Start up Helicon, O muse of song, And gird your lyre with a laurel crown, Now you are not to sing of heroes or gods, But only load Minestra with insults. Now you, Minestra, are the object of my verses, And to call you abominable gives me great delight.
O food, welcomed in vain by our human race! Food neglected and vile, worthy only of a humble peasant! [Leopardi was only 11 and a Count.] It is said that, when good, you resuscitate the dead, But the pleasure is worthy of those who really aren’t paying much attention.
So do we have to be dead to enjoy These benefits, which are said to be yours alone? Is there nothing for the living? Yes! everyone answers me; So go on and show me, if anybody can; But you are silent! Someone furious begins to speak; But we remain attentive and quiet, to hear: “Who can call a delicate food vile, Which is often the only restoration for a poor, sick person?”
It is true; but whoever may wish to be healthy, thank Heaven, Should leave such food for a poor unhealthy person!

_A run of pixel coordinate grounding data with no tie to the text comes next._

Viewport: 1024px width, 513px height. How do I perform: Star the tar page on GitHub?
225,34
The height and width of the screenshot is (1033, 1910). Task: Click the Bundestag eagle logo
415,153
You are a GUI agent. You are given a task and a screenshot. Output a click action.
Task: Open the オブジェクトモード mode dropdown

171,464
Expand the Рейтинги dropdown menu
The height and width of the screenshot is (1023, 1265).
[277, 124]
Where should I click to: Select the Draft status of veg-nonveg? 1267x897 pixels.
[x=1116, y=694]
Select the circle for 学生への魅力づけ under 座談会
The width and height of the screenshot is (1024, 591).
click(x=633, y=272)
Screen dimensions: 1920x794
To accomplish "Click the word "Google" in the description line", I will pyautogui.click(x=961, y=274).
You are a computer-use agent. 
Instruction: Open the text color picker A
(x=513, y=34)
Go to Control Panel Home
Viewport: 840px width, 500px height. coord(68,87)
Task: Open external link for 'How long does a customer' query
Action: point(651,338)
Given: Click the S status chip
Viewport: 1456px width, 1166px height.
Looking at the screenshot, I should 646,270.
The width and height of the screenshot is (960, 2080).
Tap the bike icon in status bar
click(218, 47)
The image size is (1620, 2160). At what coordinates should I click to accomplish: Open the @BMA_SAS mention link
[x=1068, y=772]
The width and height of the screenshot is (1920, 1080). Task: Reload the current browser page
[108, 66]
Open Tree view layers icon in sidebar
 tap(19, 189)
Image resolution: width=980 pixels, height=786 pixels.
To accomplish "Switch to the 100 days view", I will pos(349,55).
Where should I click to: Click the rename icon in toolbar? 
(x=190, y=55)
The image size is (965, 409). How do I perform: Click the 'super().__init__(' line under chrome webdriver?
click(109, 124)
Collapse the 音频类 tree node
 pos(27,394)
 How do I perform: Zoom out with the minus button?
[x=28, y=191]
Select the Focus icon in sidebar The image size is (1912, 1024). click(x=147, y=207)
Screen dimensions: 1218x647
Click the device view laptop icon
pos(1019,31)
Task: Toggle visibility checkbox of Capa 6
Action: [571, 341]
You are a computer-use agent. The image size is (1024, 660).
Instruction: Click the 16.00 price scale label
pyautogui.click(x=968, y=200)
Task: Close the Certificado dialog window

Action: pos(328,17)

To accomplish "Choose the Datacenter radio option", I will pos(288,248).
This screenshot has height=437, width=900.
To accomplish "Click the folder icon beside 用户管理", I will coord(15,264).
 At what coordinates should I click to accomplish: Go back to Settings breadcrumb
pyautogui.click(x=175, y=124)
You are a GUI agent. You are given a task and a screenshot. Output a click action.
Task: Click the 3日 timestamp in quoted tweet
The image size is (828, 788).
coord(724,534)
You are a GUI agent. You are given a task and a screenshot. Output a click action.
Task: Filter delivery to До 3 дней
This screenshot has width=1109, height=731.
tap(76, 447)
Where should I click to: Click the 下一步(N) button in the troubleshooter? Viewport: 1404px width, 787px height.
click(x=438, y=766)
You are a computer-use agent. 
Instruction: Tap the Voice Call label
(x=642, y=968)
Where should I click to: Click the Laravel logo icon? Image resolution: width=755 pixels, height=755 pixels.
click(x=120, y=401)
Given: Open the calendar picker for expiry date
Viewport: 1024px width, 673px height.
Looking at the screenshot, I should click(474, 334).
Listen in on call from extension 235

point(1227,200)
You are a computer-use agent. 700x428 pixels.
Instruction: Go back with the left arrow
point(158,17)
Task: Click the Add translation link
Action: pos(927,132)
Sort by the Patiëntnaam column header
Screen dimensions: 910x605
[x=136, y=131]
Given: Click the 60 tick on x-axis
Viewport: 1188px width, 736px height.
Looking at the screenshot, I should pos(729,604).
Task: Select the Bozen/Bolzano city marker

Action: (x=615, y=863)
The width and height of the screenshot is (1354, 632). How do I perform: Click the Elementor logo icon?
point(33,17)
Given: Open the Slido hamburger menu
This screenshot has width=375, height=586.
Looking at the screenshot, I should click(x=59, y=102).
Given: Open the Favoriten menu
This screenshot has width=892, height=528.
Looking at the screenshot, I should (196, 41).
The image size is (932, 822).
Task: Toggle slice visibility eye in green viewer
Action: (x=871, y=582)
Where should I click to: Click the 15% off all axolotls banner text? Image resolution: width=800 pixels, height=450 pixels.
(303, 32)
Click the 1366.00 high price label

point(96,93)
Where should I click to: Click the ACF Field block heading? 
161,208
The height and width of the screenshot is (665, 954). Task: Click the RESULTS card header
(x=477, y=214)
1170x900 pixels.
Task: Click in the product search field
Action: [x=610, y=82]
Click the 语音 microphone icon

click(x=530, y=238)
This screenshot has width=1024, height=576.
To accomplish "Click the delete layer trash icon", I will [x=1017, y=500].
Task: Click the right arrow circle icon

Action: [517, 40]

Don’t you think it’s a petty irritation every morning To have to force “nice light soup” down your throat?
The second poem we found, below, is by Giorgio Umani (1892-1965), poet, entomologist and lawyer of Cupramontana. He is also credited with persuading the German occupying commander not to execute his (Umani’s) fellow-citizens in reprisal for a partisan action in 1944; however, I can find no source or corroboration for this story. It may well be true – I’m just warning you!
O Marchigiano, ant of Italy, you who eat for half a person and work for three, who tighten your belt round your stomach and don’t stretch your hand out; O Marchigiano, the poor relation of every neighbour who accepts your corn, who judges your wine worthy, and then passes by disdainfully on the other side; there is nobody to offer you a coffee, but everyone knows which is your door if there is a mouthful to enjoy at your home. O Marchigiano, subtle of intelligence, poor [?] in money and rich in talent, you pick up your paintbrush and your name is Gentile [da Fabriano], your name is Raphael, you sing, and your name is Gigli. However there is an art, which you, of the stock who gave you Bramante, who gave Spontini, Leopardi and Rossini, will never know: the art of selling your goods well.
You, where others push themselves forward, elbowing furiously, only know the art of standing aside, the art of being behind the scenes, always ready to give way, always prepared to cover powerful incomers with flowers. O Marchigiano, who, if will and understanding were money, would be born a banker, why do you mistake brambles for laurels in foreigners’ houses , you who have among your roses the most beautiful things in the world, the Conero and Portonovo, Furlo, Frasassi, the Ducal Palace of Urbino and the Cappellone [St Nicholas’ chapel in the Basilica] of Tolentino? I say! but even the Blessed Virgin Mary, as soon as she in secret had glanced at the world, came home to Loreto!
After our excellent lunch we walked back to the car via this little theatre, one of the many with which Le Marche’s hill towns are blest.
We drove back to Montecosaro Scalo, hoping we’d be luckier this time, and found the church open.
Sta Maria (also known as Santissima Annunziata or St Mary of the Annunciation) feels very different from San Claudio.
The interior is larger, with two dark side aisles
an artificially lit central aisle
and somehow more confident. The upper storey is still in use for worship, and while we were sitting quietly there, a man approached us who obviously wanted to communicate something It turned out that he subscribed to the theory that San Claudio al Chienti, not the cathedral in Aachen, was Charlemagne’s burial place, and that the valley of the Chienti was the early medieval Francia. I’m not inclined to agree with it myself, as I think Charlemagne wanted to be buried in his home area.
So we headed home, replete with churches, food and poetry. You can always have a good day out in Le Marche.